Still, progressive Chinese candidates managed to notch a couple of important wins despite well-funded opposition.
“Billionaire funders’ number one priority was to knock off Connie Chan (in District 1) and Dean Preston,” explains Der. Preston, who represented District 5 – which includes portions of the city’s Tenderloin neighborhood – lost his bid for re-election. “While they succeeded in the case of Preston, Chan held her seat, thanks in large part to her support from Chinese voters.”
Chan came out early against K, citing the concerns of her constituents, about half of whom are Chinese. Along with former labor organizer Chyanne Chen, who won her race for District 11, the two are the lone Chinese on the San Francisco Board of Supervisors, down from three and even four in past years.
“I was the first Chinese American elected to the board of City College of San Francisco in the early 1990s,” Sing recalls. “We had three Chinese Americans on the college board at that time. This is the first time we only have one.”
That one is Alan Wong, who won despite lacking endorsements from key groups, including the Democratic Party. Instead, says Der, Wong won on the back of a “coalition between the Chinese vote and progressive votes.”
And for the first time in recent memory there is not a single Chinese American on the San Francisco School Board. Likewise at the state level, there is no Chinese representative for San Francisco in the state capitol.
Lee, who ran and ultimately lost his bid to replace the outgoing Phil Ting for District 19 in the State Assembly, says the generation of Chinese American leaders that came of age during the civil rights battles of the 1960s and 70s – names including Ting, as well as former Mayor Ed Lee and the late influential political kingmaker, Rose Pak, among others – have retired or passed away.
“We’re rebuilding,” argues Lee, noting the success of Chinese leadership in pressuring California Governor Gavin Newsom from scrapping acupuncture from Medi-Cal coverage earlier this year.
It is, he says, an example of why representation matters, perhaps now more than ever, with San Francisco facing an imposing budget deficit that portends potentially steep cuts to vital programs and with an incoming Trump administration that has a proven track record of inciting anti-Asian and anti-Chinese hostility.
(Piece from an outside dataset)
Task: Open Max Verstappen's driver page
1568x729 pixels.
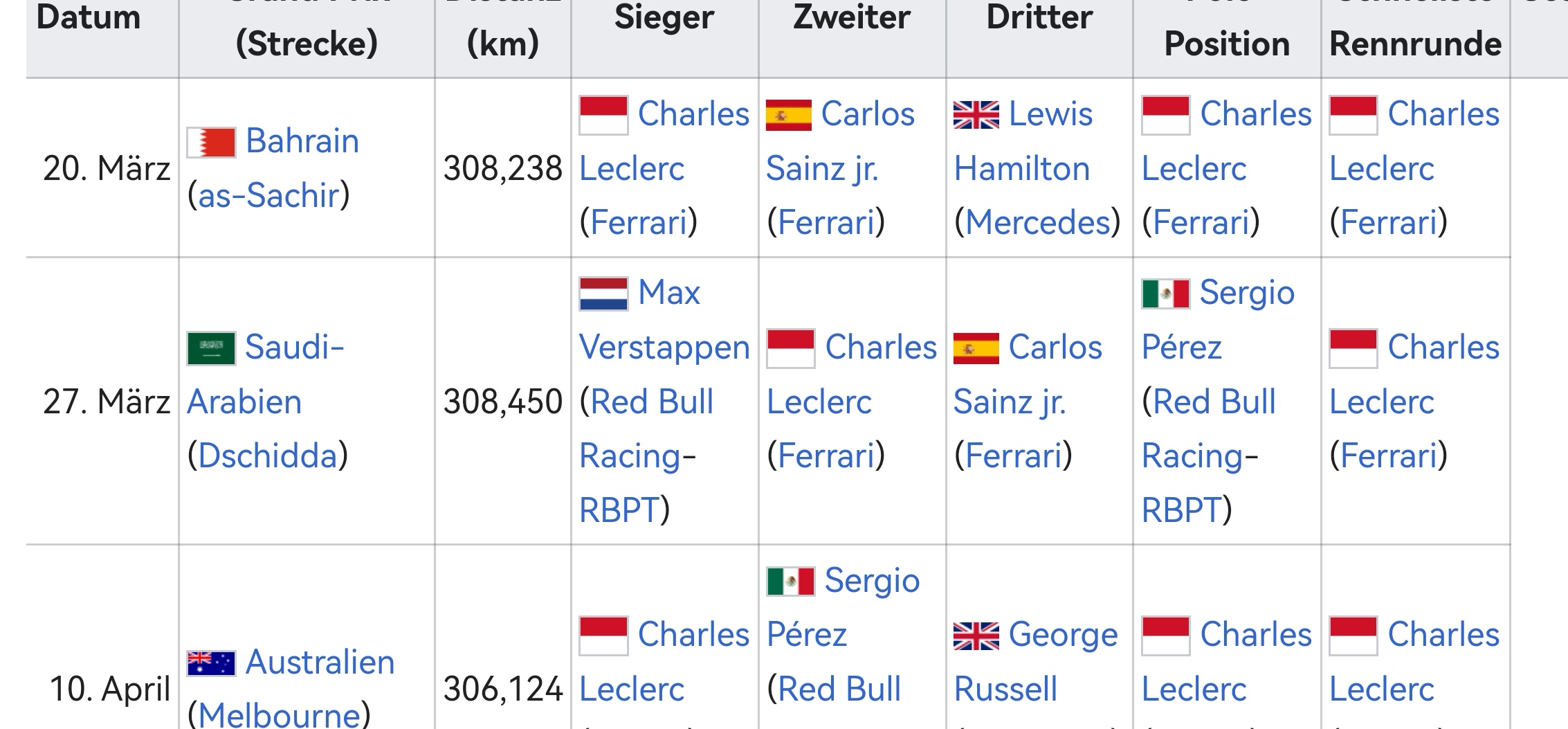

“We still face discrimination, racism,” says Sing. “America and China are fighting a trade war that will affect us. We are still seen as suspicious, as maybe traitors… these are basic issues facing the Chinese American community.”
Lee, who grew up in the city, adds, “San Francisco lost thousands of residents during the Covid 19 pandemic, but the Chinese stayed. We’re still here. This is our home.”